- EXERCISE GOAL -
Leave the pictures out. Return all other data exactly.

- DATA FOR REVIEW -

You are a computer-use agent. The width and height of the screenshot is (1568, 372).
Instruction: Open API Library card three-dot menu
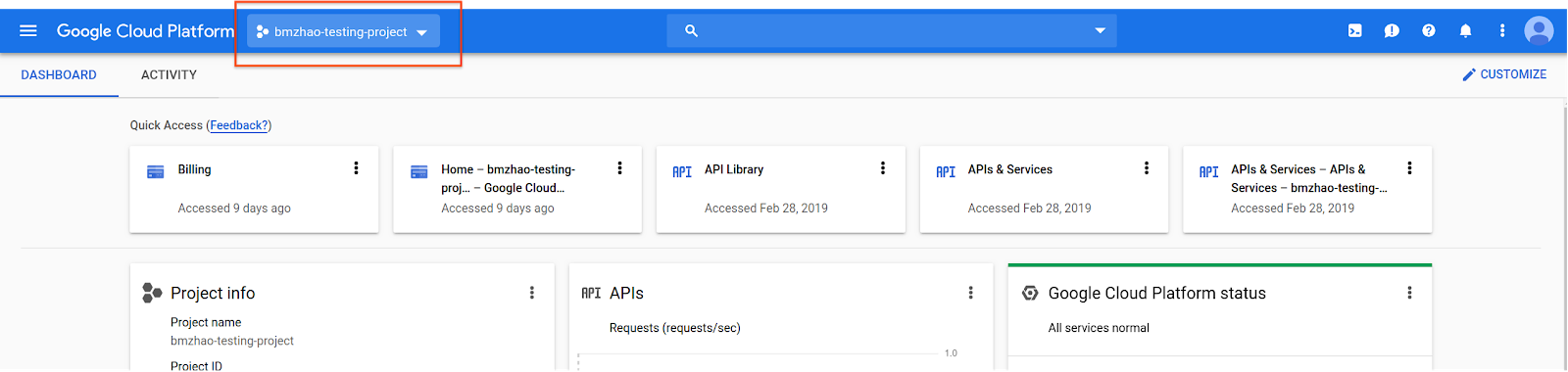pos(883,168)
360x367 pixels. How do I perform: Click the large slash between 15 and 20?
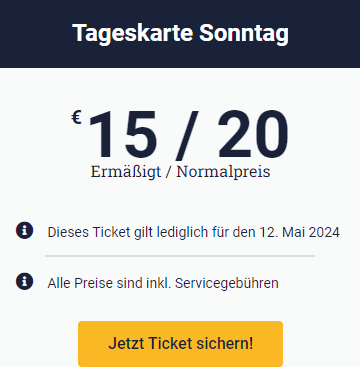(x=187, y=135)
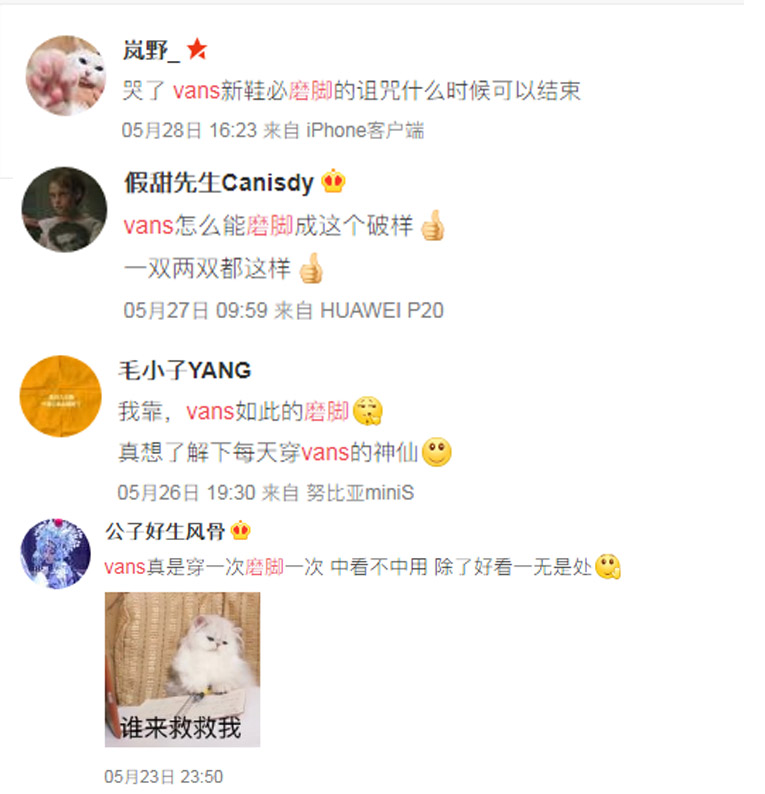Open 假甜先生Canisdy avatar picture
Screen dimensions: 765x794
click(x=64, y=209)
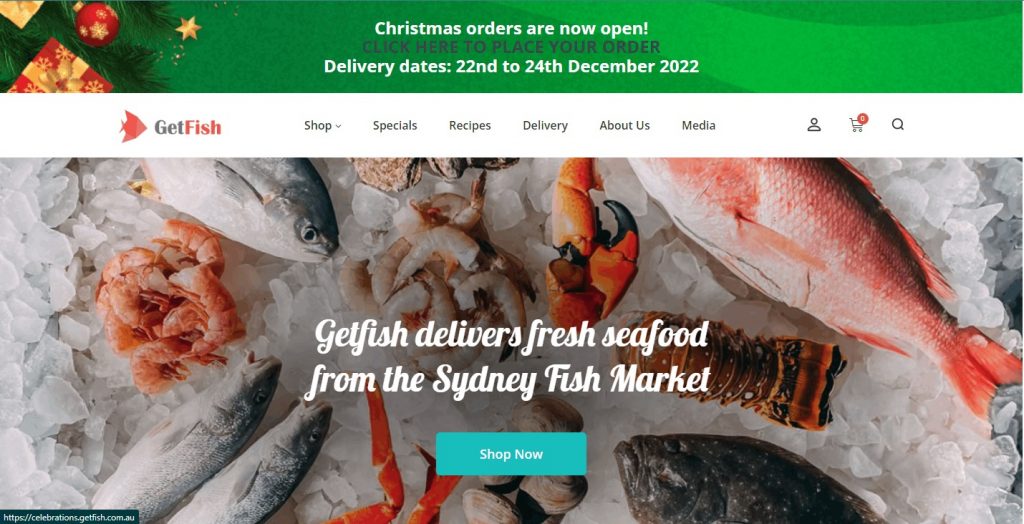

- RESPONSE AREA -
You are a computer-use agent. The width and height of the screenshot is (1568, 372).
Instruction: Open API Library card three-dot menu
pos(883,168)
360x367 pixels. How do I perform: Click the large slash between 15 and 20?
(x=187, y=135)
Open 假甜先生Canisdy avatar picture
Screen dimensions: 765x794
click(x=64, y=209)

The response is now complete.